The Doctor rubbed his temple slowly and sighed. “It has been a long time since I’ve had a meal like that, Grandmamma.”

“I’m glad you liked it. And the wine. I hadn’t been brave enough to try it myself.”

Morticia smiled at The Doctor. “I hope you will stay the night with us. The children would love to have you here for Christmas.”

“Well, I usually am more in the way.”

“Not at all, old boy. We love having guests – the more the merrier.” Gomez looked back over his shoulder from stoking up the fire. “We wouldn’t have it any other way.”

“Well, all right, but let me tuck into the TARDIS and see what I can find to put under the tree.” Smiling he stood, but in his heart, he was crying. He didn’t want to leave, didn’t know why he was going to and hated himself for being so alone, yet unwilling to be with people.

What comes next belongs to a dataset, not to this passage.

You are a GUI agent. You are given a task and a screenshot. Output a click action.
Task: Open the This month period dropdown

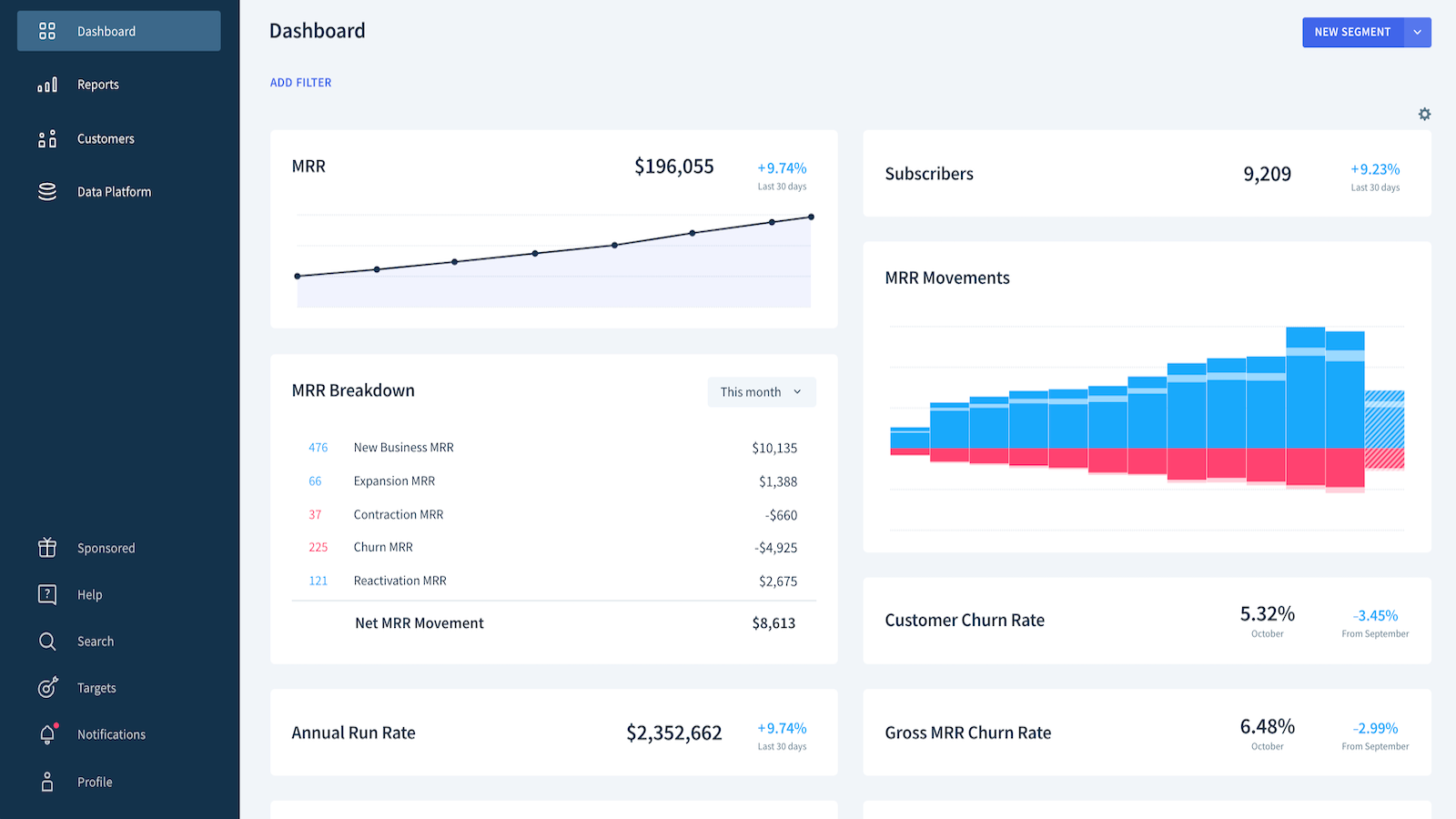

He entered the TARDIS and sighed. Walking to the console, he flipped a switch and braced for the shaking. Nothing happened. He frowned, throwing another switch. The TARDIS remained quietly humming. “What’s wrong, old girl?”

The door opened back up and his jaw dropped. “But I need to leave.”

More of the TARDIS’s functions started to shut down. “You don’t want to.”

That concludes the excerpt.